__PROBLEM TO WORK ON__.
Recast these lines as a numbered list, skipping any blank lines and leaving the pictures out.

(Word and element location lines)
=====
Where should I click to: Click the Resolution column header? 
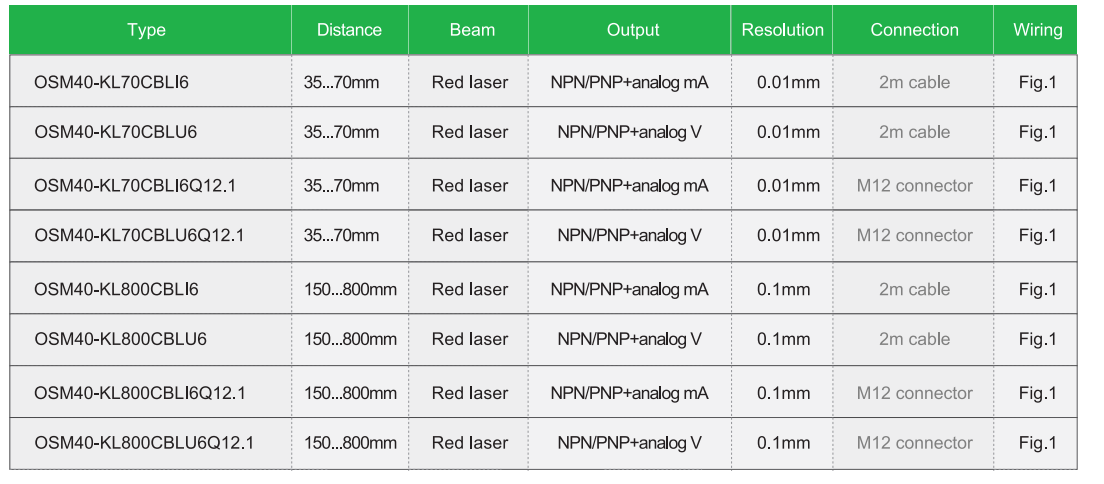(782, 30)
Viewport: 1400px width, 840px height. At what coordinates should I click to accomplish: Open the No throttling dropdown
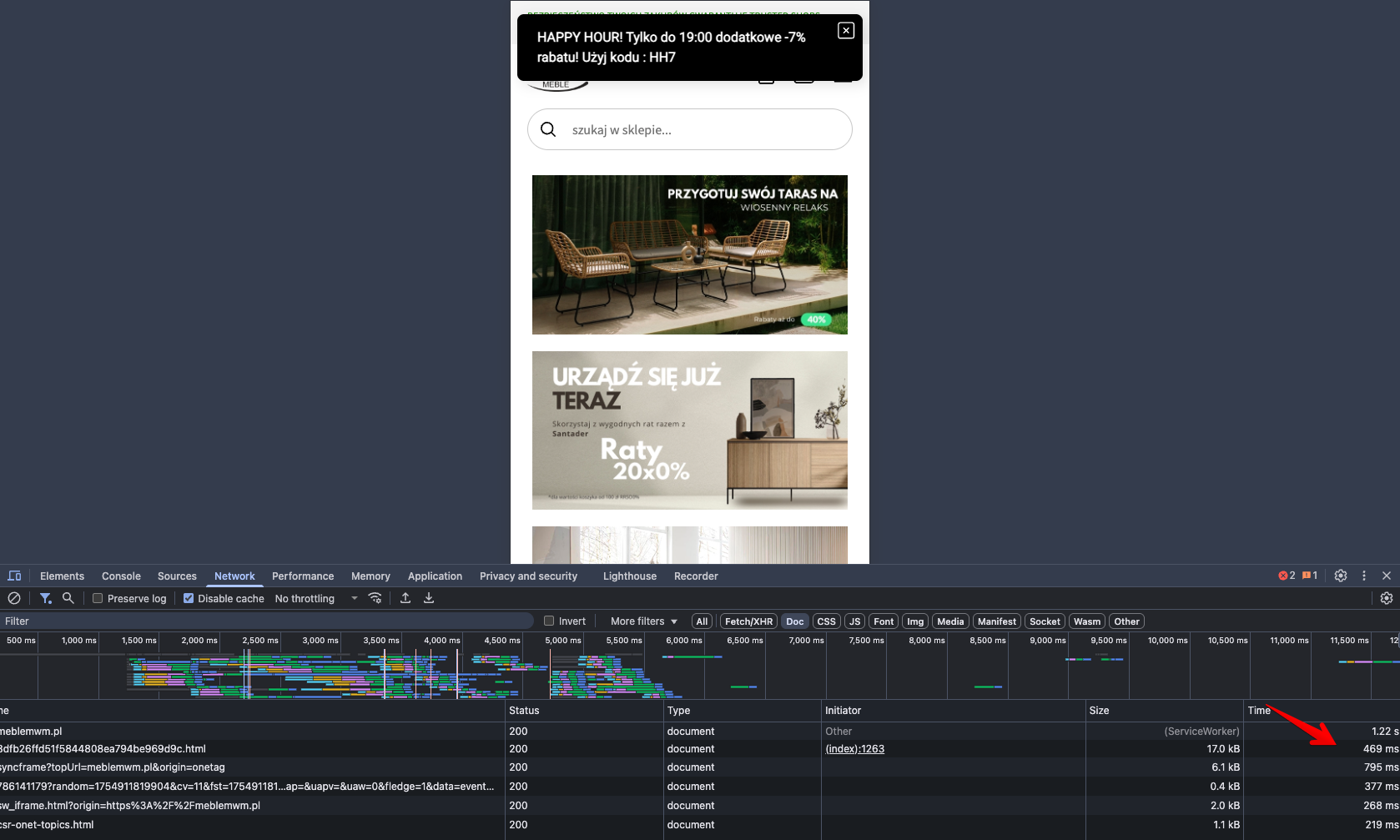click(316, 598)
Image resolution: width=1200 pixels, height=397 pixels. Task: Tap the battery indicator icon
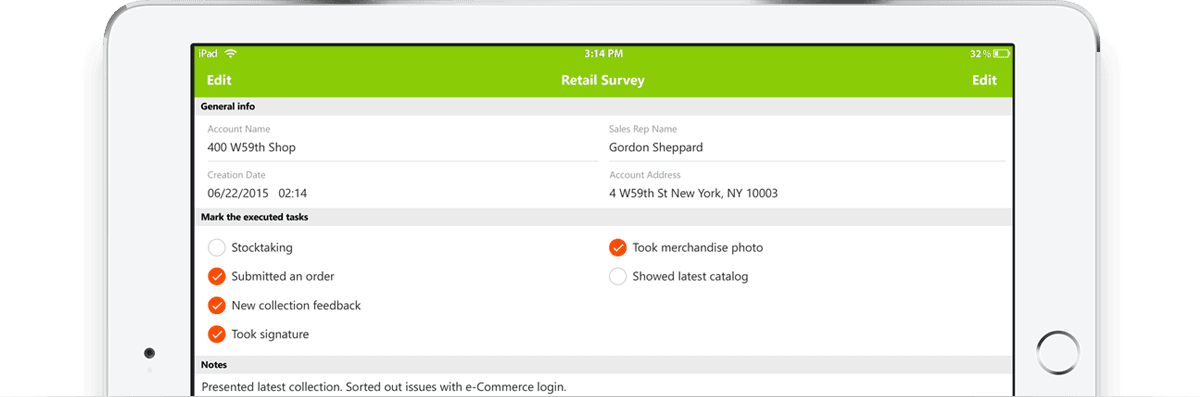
=====
__TASK SOLUTION__.
1. Where should I click to: Click the Resolution column header? 
2. (782, 30)
3. Viewport: 1400px width, 840px height. At what coordinates should I click to accomplish: Open the No throttling dropdown
4. click(316, 598)
5. Image resolution: width=1200 pixels, height=397 pixels. Task: Tap the battery indicator icon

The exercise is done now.